With a 75% subsample, results became much more stable across samples. Average arrival delays by year were consistent, and differences between subsamples were minimal. This demonstrates how larger samples reduce uncertainty and provide more reliable insights into underlying delay patterns.
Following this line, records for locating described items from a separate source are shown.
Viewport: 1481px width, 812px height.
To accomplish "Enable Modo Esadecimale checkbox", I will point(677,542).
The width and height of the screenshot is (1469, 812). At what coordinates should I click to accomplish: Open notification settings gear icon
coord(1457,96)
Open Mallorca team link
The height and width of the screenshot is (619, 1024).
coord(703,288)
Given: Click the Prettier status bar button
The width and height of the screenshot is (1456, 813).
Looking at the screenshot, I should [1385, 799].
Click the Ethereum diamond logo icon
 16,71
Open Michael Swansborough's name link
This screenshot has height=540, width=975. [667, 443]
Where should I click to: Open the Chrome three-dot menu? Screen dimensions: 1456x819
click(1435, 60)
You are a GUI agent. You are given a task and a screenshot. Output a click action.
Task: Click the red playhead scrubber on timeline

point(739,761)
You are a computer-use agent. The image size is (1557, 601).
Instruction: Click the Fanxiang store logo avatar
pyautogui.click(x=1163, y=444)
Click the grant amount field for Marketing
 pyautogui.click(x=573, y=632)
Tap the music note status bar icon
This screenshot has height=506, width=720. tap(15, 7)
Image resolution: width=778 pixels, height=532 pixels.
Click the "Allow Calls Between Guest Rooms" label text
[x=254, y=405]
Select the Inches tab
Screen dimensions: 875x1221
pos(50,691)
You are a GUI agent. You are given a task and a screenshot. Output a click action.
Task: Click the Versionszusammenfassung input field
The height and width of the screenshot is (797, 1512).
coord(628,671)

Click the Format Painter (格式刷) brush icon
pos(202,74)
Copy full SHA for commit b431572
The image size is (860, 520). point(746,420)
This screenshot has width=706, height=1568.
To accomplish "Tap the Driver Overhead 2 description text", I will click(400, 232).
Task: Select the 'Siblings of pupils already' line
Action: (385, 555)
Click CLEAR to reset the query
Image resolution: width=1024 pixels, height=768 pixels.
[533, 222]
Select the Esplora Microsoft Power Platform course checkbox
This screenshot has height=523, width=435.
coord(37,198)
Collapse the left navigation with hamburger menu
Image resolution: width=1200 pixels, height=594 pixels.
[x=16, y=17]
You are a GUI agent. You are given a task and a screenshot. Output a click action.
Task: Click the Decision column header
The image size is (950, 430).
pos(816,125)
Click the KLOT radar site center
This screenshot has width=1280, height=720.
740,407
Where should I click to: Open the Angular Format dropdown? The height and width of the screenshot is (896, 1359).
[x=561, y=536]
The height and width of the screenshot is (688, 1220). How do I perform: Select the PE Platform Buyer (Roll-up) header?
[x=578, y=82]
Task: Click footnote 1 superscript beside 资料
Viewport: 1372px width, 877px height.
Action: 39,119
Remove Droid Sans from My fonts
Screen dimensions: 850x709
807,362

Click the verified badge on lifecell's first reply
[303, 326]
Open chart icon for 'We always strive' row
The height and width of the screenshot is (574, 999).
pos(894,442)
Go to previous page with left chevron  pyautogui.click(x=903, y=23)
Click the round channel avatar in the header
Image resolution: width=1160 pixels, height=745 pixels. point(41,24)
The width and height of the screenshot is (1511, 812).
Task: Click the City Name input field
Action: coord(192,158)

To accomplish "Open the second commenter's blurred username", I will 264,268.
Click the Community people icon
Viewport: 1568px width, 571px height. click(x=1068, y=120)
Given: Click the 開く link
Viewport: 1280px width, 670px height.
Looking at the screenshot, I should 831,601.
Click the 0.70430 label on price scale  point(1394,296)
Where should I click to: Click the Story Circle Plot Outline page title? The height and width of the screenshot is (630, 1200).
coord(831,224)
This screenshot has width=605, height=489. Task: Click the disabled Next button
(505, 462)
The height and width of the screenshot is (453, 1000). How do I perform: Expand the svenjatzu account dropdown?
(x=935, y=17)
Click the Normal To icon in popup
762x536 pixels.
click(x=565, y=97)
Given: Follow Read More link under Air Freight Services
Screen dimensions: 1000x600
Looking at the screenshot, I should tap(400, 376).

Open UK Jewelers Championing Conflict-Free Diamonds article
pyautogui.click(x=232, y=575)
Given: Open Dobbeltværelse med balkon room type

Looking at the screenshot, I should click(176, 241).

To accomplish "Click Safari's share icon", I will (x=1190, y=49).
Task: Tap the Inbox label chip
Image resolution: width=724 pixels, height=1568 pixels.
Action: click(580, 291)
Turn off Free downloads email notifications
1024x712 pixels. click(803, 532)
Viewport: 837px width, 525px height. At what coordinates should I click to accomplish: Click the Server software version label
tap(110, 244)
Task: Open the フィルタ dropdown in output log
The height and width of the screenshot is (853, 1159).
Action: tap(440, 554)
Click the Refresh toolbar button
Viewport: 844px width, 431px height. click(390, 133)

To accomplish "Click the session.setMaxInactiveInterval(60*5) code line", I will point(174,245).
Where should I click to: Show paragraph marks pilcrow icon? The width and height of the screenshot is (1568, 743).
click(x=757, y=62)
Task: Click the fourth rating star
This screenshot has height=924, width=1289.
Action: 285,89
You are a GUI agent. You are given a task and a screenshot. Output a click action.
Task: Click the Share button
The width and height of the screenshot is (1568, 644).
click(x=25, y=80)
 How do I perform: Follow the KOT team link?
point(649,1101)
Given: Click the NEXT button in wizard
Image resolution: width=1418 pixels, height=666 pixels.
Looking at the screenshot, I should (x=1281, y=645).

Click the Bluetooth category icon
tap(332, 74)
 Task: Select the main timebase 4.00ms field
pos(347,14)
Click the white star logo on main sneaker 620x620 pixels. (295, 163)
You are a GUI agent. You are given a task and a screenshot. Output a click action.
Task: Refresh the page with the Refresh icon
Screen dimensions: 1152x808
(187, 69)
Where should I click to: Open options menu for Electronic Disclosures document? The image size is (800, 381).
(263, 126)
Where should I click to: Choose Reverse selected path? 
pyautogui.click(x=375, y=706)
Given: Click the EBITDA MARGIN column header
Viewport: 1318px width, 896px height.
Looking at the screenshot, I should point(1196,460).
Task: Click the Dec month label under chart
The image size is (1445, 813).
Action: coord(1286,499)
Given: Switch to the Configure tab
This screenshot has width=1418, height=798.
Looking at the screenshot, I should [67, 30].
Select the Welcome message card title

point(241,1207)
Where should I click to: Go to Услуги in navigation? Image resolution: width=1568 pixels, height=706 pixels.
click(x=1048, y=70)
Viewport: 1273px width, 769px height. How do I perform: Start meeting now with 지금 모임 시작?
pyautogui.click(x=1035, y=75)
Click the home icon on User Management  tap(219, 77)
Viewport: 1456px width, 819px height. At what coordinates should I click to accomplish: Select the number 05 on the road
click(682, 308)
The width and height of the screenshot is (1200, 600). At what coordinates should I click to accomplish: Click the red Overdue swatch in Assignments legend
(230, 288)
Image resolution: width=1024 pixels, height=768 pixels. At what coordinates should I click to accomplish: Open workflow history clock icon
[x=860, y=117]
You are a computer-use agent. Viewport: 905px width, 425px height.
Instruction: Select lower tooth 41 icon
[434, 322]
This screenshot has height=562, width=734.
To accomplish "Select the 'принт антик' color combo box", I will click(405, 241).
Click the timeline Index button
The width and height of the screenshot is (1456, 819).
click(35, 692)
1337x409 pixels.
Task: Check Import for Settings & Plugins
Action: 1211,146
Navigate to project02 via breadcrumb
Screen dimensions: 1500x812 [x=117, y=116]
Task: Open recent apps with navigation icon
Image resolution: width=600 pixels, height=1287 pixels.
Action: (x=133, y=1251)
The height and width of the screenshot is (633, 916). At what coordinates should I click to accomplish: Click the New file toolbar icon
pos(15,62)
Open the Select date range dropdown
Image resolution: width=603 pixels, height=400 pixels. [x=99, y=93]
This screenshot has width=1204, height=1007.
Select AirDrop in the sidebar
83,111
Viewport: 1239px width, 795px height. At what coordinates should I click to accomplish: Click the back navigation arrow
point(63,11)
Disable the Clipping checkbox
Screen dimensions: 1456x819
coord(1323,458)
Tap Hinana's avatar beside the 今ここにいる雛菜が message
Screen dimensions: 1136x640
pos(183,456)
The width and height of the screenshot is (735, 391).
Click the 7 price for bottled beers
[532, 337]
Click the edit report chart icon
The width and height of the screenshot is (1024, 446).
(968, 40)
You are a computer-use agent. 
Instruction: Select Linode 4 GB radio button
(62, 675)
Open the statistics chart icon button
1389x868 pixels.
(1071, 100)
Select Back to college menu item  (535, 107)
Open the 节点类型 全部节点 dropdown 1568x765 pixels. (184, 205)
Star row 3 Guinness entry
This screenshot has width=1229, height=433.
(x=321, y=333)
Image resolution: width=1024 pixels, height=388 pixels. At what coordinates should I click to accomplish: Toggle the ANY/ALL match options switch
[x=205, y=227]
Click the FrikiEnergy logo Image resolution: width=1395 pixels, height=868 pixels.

This investigation demonstrates how sampling variability can affect conclusions drawn from airline delay data. Smaller subsamples exaggerated anomalies and produced less stable results, while larger subsamples yielded consistent and reliable patterns. In future analyses, I would be cautious about drawing strong conclusions from limited samples and would prioritize larger datasets or repeated sampling. This raises further questions about whether extreme delay events are driven disproportionately by specific airports, seasons, or carriers, and whether these factors should be modeled separately rather than treated as random noise.